Nathalie Léger : «J’ai le sentiment d’avoir “lu” la Normandie avant de la connaître»

Quel est votre premier souvenir de la Normandie ?
J’ai le sentiment d’avoir « lu » la Normandie bien avant de la connaître, et j’ai le souvenir précis de « chemins creux enfouis sous le chèvrefeuille », de haies d’aubépines, de jardins odorants, et jusqu’à « l’arrivée à Honfleur par la vieille route de Caen entre les grands ormes » que j’ai d’abord connus dans Proust, Maupassant ou Flaubert.

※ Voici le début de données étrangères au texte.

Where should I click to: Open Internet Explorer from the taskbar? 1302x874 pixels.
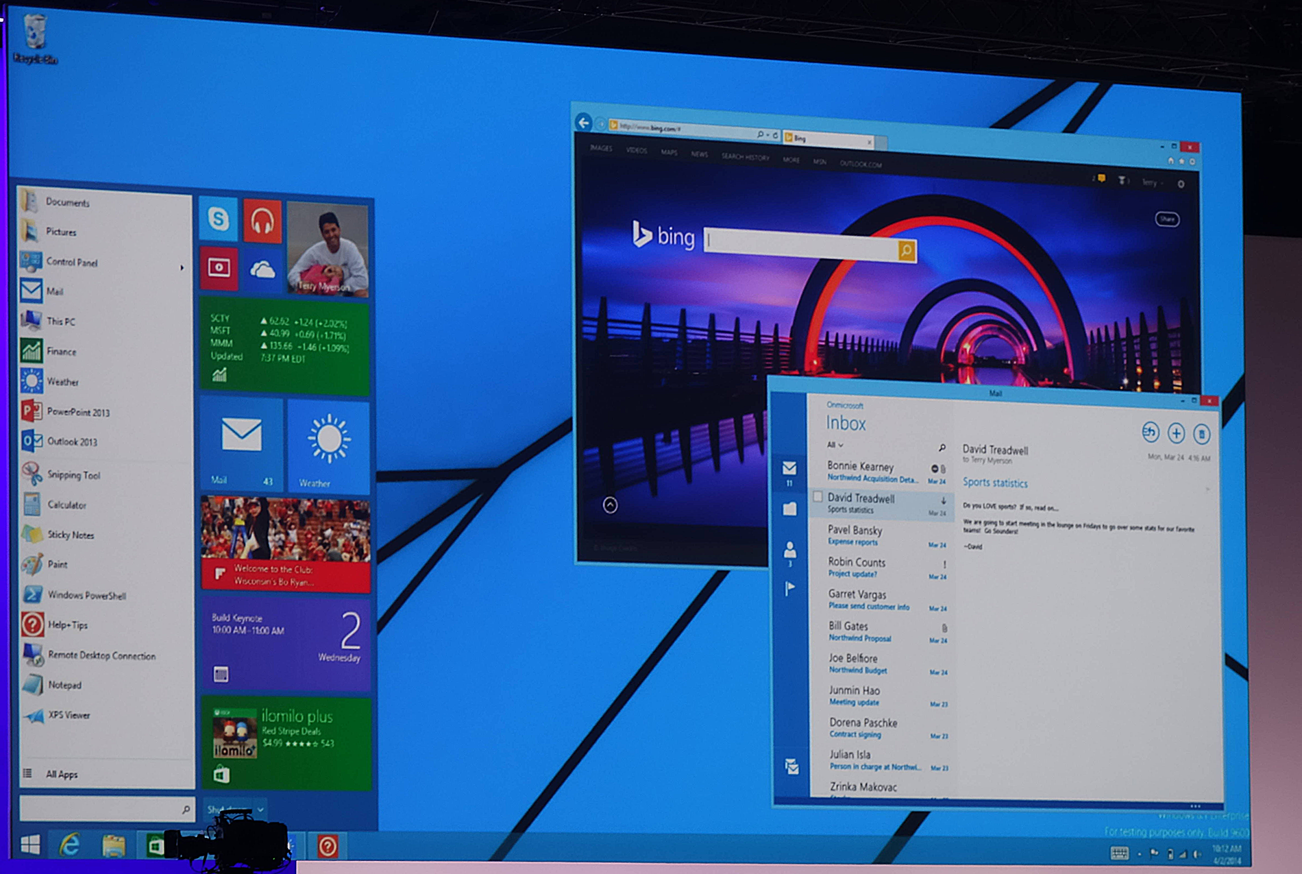(x=70, y=845)
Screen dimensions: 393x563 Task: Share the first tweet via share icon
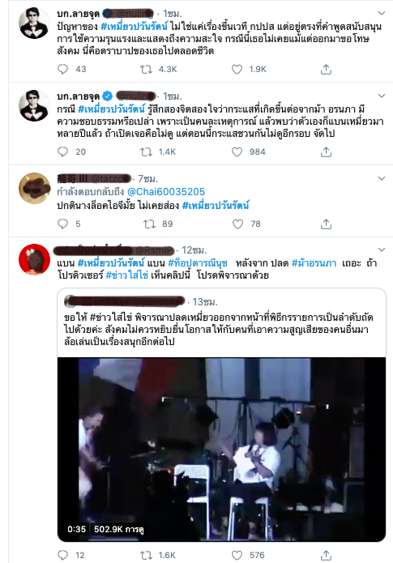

Pour moi, née au bord de la Méditerranée, c’était un enchantement, la promesse d’une fraîcheur et d’une opulence encore inconnue.
Quels sont les lieux en Normandie qui vous inspirent ?
Immédiatement : la digue de Cherbourg, unique au monde, ouvrage militaire, certes, mais également chef-d’œuvre du land art posé sur la mer depuis 1783. On croit d’abord remarquer que la digue s’inscrit parfaitement dans le paysage, puis on comprend que c’est elle qui invente le littoral et construit la ville. C’est peut-être l’un des rares endroits au monde où l’on peut voir simultanément une performance technologique, car c’en est une, et le mémorial des péripéties de sa construction. Mais je pense aussi au cimetière américain de Colleville-sur-Mer : ce qu’on appelle le minimalisme américain est sans doute né en ce lieu, dans cet effort recueilli pour contenir, entre les 9 400 stèles blanches, une idée très concrète de la mort, de la mémoire et de l’histoire. Dans les deux cas, le ciel et la mer contribuent à la force des lieux.
Quel est l’auteur ou autrice de Normandie que vous admirez ou aimeriez rencontrer ?
Ah, j’aimerais beaucoup boire un café avec Nathacha Appanah pour l’écouter parler de son travail, et en particulier de son dernier livre, La Nuit au cœur.
Quel est le livre en lien avec la Normandie que vous auriez aimé écrire ?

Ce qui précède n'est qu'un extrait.